Prepared by the Aircraft Owners and Pilots Association’s Air Safety Institute, the 22nd edition of the Joseph T. Nall Report is based on data from 2010, the last year in which enough accident data is available “to be statistically valid and give a complete safety picture,” Air Safety Institute officials said.
According to FAA estimates, flight activity in all four segments of GA increased in 2010 from 2009 levels, with the biggest jump in commercial helicopter flight, which was up 21%. Non-commercial fixed-wing activity rebounded 3% from the record lows of the year before, while commercial fixed-wing hours were up 4% and non-commercial helicopter flight time was up 7%.
General aviation accident rates in 2010 showed little change from recent years. “Slight declines in non-commercial fixed-wing rates only brought them closer to the 10-year moving averages, while commercial accident rates, both fixed-wing and helicopter, remained almost unchanged,” the report states.

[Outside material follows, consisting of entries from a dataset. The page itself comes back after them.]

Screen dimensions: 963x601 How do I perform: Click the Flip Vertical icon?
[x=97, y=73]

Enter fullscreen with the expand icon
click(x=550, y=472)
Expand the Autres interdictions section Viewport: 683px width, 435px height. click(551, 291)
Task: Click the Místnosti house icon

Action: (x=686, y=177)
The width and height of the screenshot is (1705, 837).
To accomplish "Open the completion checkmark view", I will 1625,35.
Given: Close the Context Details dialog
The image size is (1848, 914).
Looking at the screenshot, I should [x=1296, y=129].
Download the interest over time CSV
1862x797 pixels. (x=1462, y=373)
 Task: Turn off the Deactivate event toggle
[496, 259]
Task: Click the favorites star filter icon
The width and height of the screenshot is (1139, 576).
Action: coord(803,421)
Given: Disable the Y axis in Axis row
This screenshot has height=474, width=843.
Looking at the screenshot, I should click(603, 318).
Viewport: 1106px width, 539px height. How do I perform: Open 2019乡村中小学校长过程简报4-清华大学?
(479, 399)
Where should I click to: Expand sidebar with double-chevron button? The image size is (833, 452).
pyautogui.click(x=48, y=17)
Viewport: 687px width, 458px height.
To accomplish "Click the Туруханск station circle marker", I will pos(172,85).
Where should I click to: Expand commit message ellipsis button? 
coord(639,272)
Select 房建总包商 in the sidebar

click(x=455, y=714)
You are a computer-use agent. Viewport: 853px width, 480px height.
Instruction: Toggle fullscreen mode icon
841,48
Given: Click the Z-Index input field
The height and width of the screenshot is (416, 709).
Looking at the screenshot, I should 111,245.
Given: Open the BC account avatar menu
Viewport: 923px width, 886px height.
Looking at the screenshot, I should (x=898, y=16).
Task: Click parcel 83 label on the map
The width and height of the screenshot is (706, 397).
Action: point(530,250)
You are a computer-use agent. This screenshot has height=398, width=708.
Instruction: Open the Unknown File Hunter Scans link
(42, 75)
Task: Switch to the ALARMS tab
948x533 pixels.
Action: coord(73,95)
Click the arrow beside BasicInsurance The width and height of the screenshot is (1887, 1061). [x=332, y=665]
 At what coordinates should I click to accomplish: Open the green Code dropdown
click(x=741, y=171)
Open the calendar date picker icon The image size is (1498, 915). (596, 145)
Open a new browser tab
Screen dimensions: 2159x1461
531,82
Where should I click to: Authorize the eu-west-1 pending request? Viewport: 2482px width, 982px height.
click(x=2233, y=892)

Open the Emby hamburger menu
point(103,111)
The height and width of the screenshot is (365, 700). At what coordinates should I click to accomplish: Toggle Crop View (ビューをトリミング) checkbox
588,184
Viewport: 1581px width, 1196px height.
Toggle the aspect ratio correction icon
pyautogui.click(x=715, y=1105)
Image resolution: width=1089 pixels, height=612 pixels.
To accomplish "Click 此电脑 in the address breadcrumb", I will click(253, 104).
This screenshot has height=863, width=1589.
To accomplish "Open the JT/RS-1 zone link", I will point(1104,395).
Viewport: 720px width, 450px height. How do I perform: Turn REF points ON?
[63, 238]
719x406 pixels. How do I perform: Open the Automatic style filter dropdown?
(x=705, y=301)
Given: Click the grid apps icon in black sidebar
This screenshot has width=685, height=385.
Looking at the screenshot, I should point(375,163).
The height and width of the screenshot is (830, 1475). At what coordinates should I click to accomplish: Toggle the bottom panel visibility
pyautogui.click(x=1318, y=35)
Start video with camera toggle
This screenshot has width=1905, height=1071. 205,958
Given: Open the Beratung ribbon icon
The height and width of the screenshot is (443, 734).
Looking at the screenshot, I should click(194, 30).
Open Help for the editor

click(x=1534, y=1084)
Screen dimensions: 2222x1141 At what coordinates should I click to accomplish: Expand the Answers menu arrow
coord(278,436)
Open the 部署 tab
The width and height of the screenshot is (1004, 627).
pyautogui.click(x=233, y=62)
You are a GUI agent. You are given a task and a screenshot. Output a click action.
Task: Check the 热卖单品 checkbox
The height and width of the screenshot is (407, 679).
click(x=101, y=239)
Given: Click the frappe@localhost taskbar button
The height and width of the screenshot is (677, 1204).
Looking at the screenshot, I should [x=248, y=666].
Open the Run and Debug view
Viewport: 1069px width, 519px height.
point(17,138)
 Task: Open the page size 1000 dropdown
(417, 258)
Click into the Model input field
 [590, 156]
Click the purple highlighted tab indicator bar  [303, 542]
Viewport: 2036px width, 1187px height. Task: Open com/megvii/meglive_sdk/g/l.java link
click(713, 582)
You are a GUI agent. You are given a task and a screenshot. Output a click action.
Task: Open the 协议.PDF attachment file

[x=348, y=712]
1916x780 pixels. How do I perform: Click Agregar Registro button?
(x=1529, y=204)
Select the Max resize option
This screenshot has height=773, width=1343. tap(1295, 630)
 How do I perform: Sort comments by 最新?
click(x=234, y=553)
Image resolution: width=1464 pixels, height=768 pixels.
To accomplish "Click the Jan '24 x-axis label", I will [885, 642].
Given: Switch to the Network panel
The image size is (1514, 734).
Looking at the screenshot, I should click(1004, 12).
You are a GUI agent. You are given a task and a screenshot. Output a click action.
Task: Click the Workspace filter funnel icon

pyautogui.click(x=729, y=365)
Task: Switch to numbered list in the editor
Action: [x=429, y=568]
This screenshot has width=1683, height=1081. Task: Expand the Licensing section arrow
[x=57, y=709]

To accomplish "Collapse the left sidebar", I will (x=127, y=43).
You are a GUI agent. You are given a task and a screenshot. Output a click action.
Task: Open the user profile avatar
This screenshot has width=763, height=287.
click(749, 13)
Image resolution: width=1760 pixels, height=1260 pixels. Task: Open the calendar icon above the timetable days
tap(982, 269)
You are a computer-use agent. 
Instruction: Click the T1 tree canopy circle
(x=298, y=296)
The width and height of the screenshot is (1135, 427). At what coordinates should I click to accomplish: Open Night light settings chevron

While the number of fatal accidents increased to 20 from the record low of 16 the year before, both total and fatal accident rates were still lower than the corresponding fixed-wing rates for the first time, according to the report.
The report notes that there were 21 fewer non-commercial fixed-wing accidents than in 2009, including 19 fewer fatal accidents. When combined with a slight increase in estimated hours flown, the statistics show slight reductions in both overall and fatal accident rates, the report continues. “However, the resulting figures of 6.30 accidents and 1.16 fatal accidents per 100,000 hours were almost exactly in line with the 10-year averages,” it noted.
The increases in the number of accidents on commercial flights, both fixed-wing and helicopter, “were proportionately smaller than the increases in estimated flight time, though a slightly larger share were fatal,” according to the report, which adds that “changes in both overall and fatal accident rates were negligible.”
There is good news: The accident rate among amateur-built and experimental light-sport aircraft showed its first real improvement in at least six years.
“The accident rate for traditional homebuilts dropped 9%, and the fatal accident rate was down 28% from 2009,” said Bruce Landsberg, president of the AOPA Foundation. “Mechanical problems continue to account for disproportionate numbers of accidents in these aircraft, and a recent National Transportation Safety Board study confirms the elevated risk during the flight-test period.”
After decreasing for five straight years, the number of fuel management accidents on non-commercial, fixed-wing flights increased for two years in a row even as the total number of accidents has decreased, said the report. “There were almost 20% more fuel-management accidents in 2010 than in 2008, and the proportion of fatal accidents blamed on fuel mismanagement increased by more than 40%, from 3.6% to 5.1%.”
Mechanical failures caused about 15% of fixed-wing accidents, including about 10% of fatal accidents, according to the report.
More good news: Fewer landing accidents occurred on student solos than at any time in the recent past, falling more than 40%.
“There is always the discussion about how to teach decision-making and help people make the right choice,” Landsberg said. “The vagaries of human nature make this a really difficult problem to hand to flight schools and universities. The airlines depend on a system to avoid high risk where one person is never allowed to make a decision in a vacuum. But this is the essence of personal GA flight, especially among private owners.”